READING PASSAGE:
# # # # # # #

This Rural Mission is a podcast that discusses pertinent topics related to rural community health and social issues around the state of Michigan. Each episode highlights rural providers, medical students, and community members who are making a difference in the lives of rural residents.
Welcome to Season Four of This Rural Mission. We're excited to connect with you again and talk more about the wonderful things that rural communities have to offer and the impact our leadership and rural medicine students and graduates are making for these communities. I'm your host, Julia Terhune and let's get started.
Last season, we highlighted how COVID-19 affected residency, and I thought it might be time to talk about residency and what we as a college have been doing to impact the rural workforce.
Now residency, well medical education as a whole, was a totally foreign concept to me before I started with this job. In fact, that foreign understanding is actually something we're going to talk about again this season. Why am I spending so much time talking about this? Well, I think that if we all understood the complexity of training that our doctors undergo, we might better understand the necessity and the resource that they are, especially for our rural communities. So here it goes, here is my brief recap of how doctors are trained. Four years of undergraduate work, specifically in the sciences, test number one, the Medical College Admission Test, four years of medical school, two board tests, residency with board exams throughout their entire training, three years to seven years of residency, depending on what field they go into, plus possibly fellowships. No, they don't make a whole lot of money during this residency. No, they aren't done with their training. No, they haven't learned everything. Yes. They still are under the jurisdiction of other doctors. Yep. They're still learning. And yeah, it's a lot of work.
And all of this getting into undergrad, getting into medical school, and getting into residency is earned. It's not a given. You have to have the grades, the volunteering, the research, the personality, the drive, and then be accepted by the programs that you are applying to. It's a big deal. Now it's also a big deal to have a residency in a rural hospital. That's because residencies are sponsored by universities and housed in hospitals that can provide the number of faculty, aka other doctors, and clinical patients to help students finish their training, which means they need to have a lot of both of those things.

# # # # # # #

DATASET SECTION:
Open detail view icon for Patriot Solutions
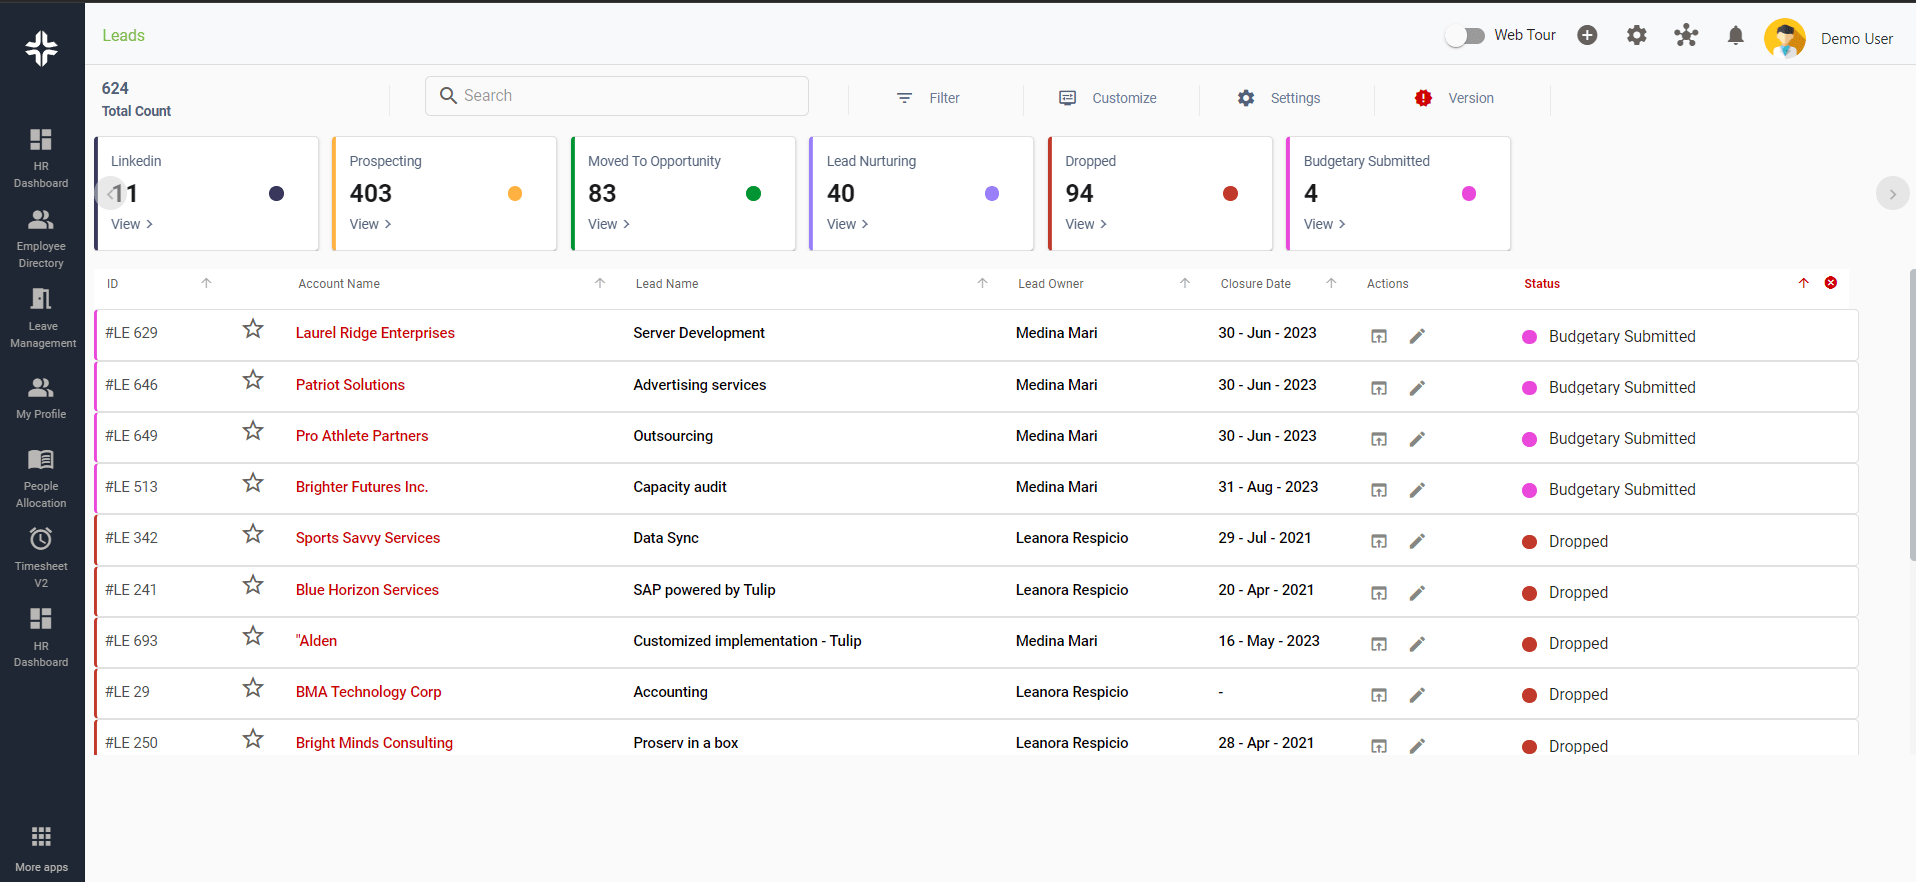Viewport: 1916px width, 882px height. click(x=1379, y=388)
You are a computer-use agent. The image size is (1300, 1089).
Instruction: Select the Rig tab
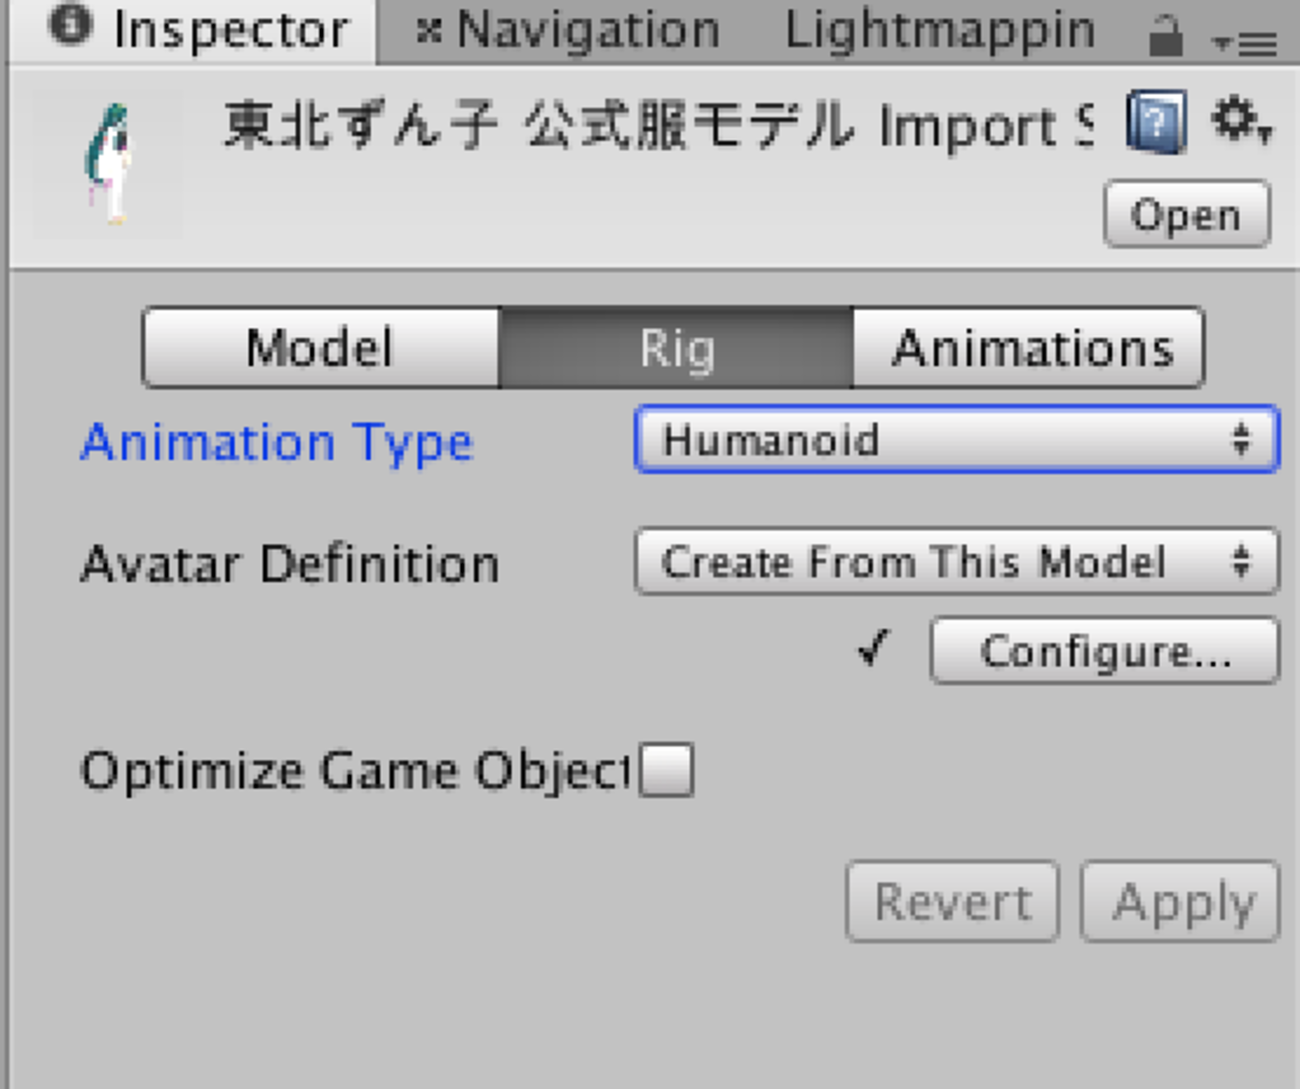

# # # # # # #

TASK A:
Quote the podcast passage from "This Rural Mission is" up to and including "let's get started.".
TASK B:
According to the podcast passage, how many years of residency do doctors complete?
The listing is separate material with no connection to the podcast passage.

EXERCISE ANSWER A:
This Rural Mission is a podcast that discusses pertinent topics related to rural community health and social issues around the state of Michigan. Each episode highlights rural providers, medical students, and community members who are making a difference in the lives of rural residents.
Welcome to Season Four of This Rural Mission. We're excited to connect with you again and talk more about the wonderful things that rural communities have to offer and the impact our leadership and rural medicine students and graduates are making for these communities. I'm your host, Julia Terhune and let's get started.

EXERCISE ANSWER B:
Three to seven years, depending on the field they go into.